**Instructions for the task**
The entries are given below. Output each one unchanged.

**Raw data**
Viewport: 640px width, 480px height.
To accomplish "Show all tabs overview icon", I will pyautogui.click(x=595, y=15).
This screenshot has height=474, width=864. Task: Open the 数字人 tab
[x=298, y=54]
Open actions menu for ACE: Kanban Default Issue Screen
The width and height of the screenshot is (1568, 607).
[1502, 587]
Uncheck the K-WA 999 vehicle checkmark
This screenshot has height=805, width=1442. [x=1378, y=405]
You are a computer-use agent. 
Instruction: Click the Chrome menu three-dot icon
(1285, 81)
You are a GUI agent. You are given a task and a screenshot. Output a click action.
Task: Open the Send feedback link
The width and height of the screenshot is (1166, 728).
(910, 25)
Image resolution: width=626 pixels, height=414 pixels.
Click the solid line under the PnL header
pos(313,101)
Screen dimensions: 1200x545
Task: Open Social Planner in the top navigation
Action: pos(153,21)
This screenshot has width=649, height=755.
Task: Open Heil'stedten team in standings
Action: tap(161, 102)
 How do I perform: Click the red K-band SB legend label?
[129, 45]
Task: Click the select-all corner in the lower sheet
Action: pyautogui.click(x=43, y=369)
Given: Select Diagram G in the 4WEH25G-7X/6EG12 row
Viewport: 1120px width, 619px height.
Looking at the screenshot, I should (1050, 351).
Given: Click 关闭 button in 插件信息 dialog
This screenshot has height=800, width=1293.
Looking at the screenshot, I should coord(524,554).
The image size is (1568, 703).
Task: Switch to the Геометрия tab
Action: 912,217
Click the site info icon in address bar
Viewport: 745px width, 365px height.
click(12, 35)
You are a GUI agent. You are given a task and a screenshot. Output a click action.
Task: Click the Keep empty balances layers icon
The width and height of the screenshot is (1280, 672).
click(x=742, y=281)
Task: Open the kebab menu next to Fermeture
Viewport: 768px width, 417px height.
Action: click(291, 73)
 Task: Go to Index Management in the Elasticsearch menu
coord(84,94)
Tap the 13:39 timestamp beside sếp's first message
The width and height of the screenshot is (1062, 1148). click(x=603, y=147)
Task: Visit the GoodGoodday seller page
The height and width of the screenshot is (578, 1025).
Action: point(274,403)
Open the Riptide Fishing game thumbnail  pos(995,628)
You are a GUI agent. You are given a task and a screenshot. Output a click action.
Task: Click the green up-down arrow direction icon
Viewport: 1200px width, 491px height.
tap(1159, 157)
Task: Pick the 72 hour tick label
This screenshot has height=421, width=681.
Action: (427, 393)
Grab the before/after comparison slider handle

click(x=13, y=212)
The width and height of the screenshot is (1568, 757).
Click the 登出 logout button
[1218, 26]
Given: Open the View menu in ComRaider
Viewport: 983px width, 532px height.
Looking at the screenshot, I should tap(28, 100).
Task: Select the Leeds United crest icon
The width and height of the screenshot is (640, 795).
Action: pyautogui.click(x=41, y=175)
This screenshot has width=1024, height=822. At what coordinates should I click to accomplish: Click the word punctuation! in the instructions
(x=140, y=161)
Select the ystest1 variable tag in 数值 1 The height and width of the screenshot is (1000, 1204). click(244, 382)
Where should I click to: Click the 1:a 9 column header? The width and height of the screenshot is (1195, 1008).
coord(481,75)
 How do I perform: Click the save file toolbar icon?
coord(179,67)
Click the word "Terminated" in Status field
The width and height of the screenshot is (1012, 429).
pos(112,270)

**Response to this task**
Viewport: 640px width, 480px height.
To accomplish "Show all tabs overview icon", I will pyautogui.click(x=595, y=15).
This screenshot has height=474, width=864. Task: Open the 数字人 tab
[x=298, y=54]
Open actions menu for ACE: Kanban Default Issue Screen
The width and height of the screenshot is (1568, 607).
[1502, 587]
Uncheck the K-WA 999 vehicle checkmark
This screenshot has height=805, width=1442. [x=1378, y=405]
You are a computer-use agent. 
Instruction: Click the Chrome menu three-dot icon
(1285, 81)
You are a GUI agent. You are given a task and a screenshot. Output a click action.
Task: Open the Send feedback link
The width and height of the screenshot is (1166, 728).
(910, 25)
Image resolution: width=626 pixels, height=414 pixels.
Click the solid line under the PnL header
pos(313,101)
Screen dimensions: 1200x545
Task: Open Social Planner in the top navigation
Action: pos(153,21)
This screenshot has width=649, height=755.
Task: Open Heil'stedten team in standings
Action: tap(161, 102)
 How do I perform: Click the red K-band SB legend label?
[129, 45]
Task: Click the select-all corner in the lower sheet
Action: pyautogui.click(x=43, y=369)
Given: Select Diagram G in the 4WEH25G-7X/6EG12 row
Viewport: 1120px width, 619px height.
Looking at the screenshot, I should (1050, 351).
Given: Click 关闭 button in 插件信息 dialog
This screenshot has height=800, width=1293.
Looking at the screenshot, I should coord(524,554).
The image size is (1568, 703).
Task: Switch to the Геометрия tab
Action: 912,217
Click the site info icon in address bar
Viewport: 745px width, 365px height.
click(12, 35)
You are a GUI agent. You are given a task and a screenshot. Output a click action.
Task: Click the Keep empty balances layers icon
The width and height of the screenshot is (1280, 672).
click(x=742, y=281)
Task: Open the kebab menu next to Fermeture
Viewport: 768px width, 417px height.
Action: click(291, 73)
 Task: Go to Index Management in the Elasticsearch menu
coord(84,94)
Tap the 13:39 timestamp beside sếp's first message
The width and height of the screenshot is (1062, 1148). click(x=603, y=147)
Task: Visit the GoodGoodday seller page
The height and width of the screenshot is (578, 1025).
Action: point(274,403)
Open the Riptide Fishing game thumbnail  pos(995,628)
You are a GUI agent. You are given a task and a screenshot. Output a click action.
Task: Click the green up-down arrow direction icon
Viewport: 1200px width, 491px height.
tap(1159, 157)
Task: Pick the 72 hour tick label
This screenshot has height=421, width=681.
Action: (427, 393)
Grab the before/after comparison slider handle

click(x=13, y=212)
The width and height of the screenshot is (1568, 757).
Click the 登出 logout button
[1218, 26]
Given: Open the View menu in ComRaider
Viewport: 983px width, 532px height.
Looking at the screenshot, I should tap(28, 100).
Task: Select the Leeds United crest icon
The width and height of the screenshot is (640, 795).
Action: pyautogui.click(x=41, y=175)
This screenshot has width=1024, height=822. At what coordinates should I click to accomplish: Click the word punctuation! in the instructions
(x=140, y=161)
Select the ystest1 variable tag in 数值 1 The height and width of the screenshot is (1000, 1204). click(244, 382)
Where should I click to: Click the 1:a 9 column header? The width and height of the screenshot is (1195, 1008).
coord(481,75)
 How do I perform: Click the save file toolbar icon?
coord(179,67)
Click the word "Terminated" in Status field
The width and height of the screenshot is (1012, 429).
pos(112,270)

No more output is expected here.